Patricia Albers,"Out of the Earth",
Museum of Art and History, Santa
Cruz, 2002
In
1938 British writer C.S. Lewis published Out of the Silent Planet -
allegorical novel, science fiction saga, and fuel for the creative imagination
of painter Frank Galuszka. In Lewis' story, the kidnapped Dr, Ransom
is taken hostage to the planet Malacandra. On landing in alien territory
and finding himself surrounded by colors that at first "(refuse) to
form themselves into things," he realizes he "(knows) nothing yet well
enough to see it: you cannot see things till you know roughly what they
are." When extraterrestrials materialize, Ransom perceives hideous bogy-men.

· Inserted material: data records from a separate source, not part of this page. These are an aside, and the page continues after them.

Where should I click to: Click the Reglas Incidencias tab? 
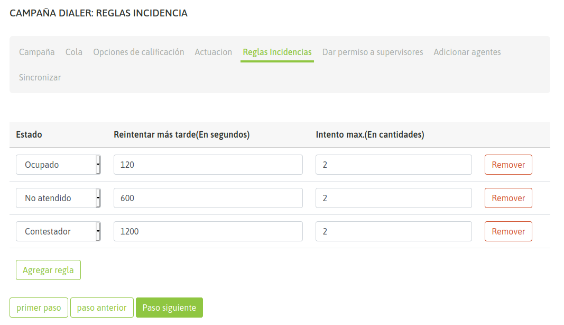(277, 52)
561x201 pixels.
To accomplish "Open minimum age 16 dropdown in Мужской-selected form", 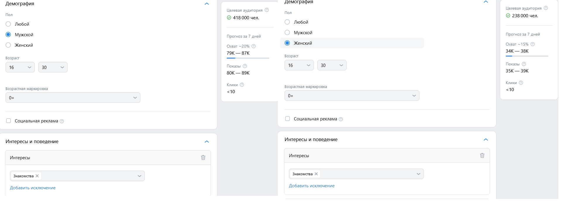I will tap(20, 67).
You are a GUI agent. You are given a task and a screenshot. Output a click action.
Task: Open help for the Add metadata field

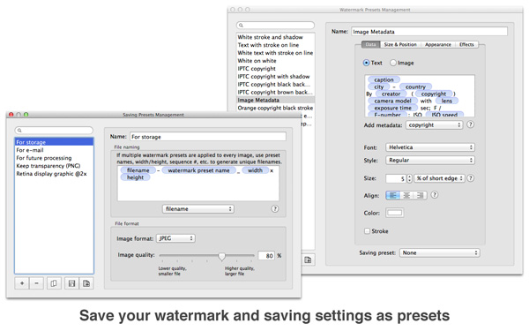point(470,124)
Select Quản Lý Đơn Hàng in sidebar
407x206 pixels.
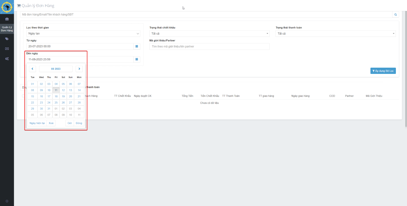click(7, 29)
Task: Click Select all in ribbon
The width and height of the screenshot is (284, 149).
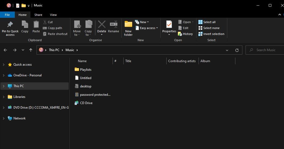Action: [x=207, y=22]
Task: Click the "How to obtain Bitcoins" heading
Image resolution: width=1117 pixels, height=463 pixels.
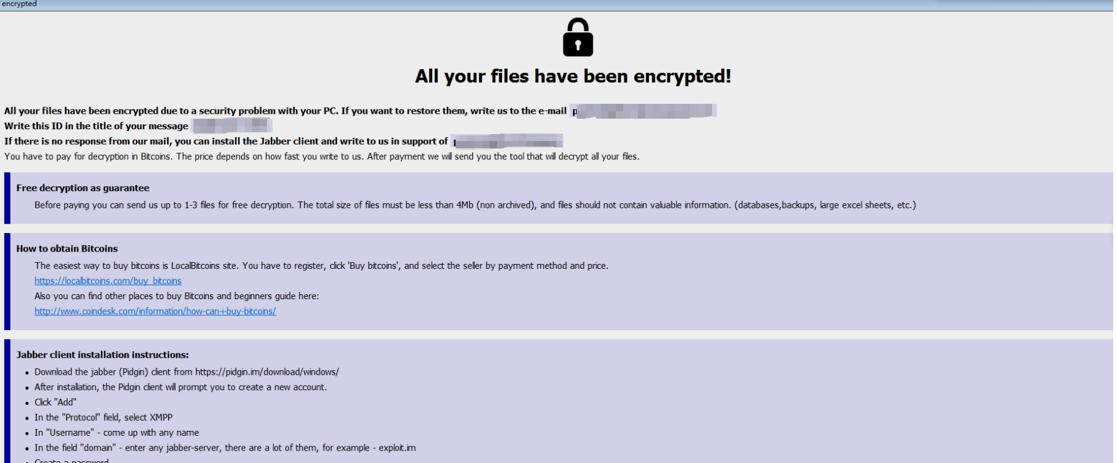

Yet, as he begins to feel affection and respect for the creatures, they
metamorphose into eye-pleasers.
In Lewis's Neoplatonic lexicon, one perceives only the appearances of
things, never the things themselves. Seeing is a complex process including
intuition, memory, emotion, and analysis as much as visual stimuli;
we must be wary of what our senses tell us. In probing the relationship
between looking and understanding, Lewis stirs questions inherent in
Galuszka's paintings. Painter Frank Galuszka, for his part, is pursuing
not a new thing but a new relationship between his painting and reality.
Schooled in Renaissance techniques (such as modeling and linear perspective)
and mindful of the Renaissance idea of painting as an illusory window
on the world, Galuszka has, over the years, produced an oeuvre that
defies attempts at stylistic classification. An intense and restless
artist who oscillates between figuration and abstraction, he spills
onto his canvases brimming cornucopias of ideas, forms, and impastoed
pigments. With the works exhibited here he firmly shuts the Renaissance's
metaphoric window. His ambition: to narrow the gap between painting
and reality, to create an image that interacts with the real world,
to offer not a picture but rather something akin to "the thing itself."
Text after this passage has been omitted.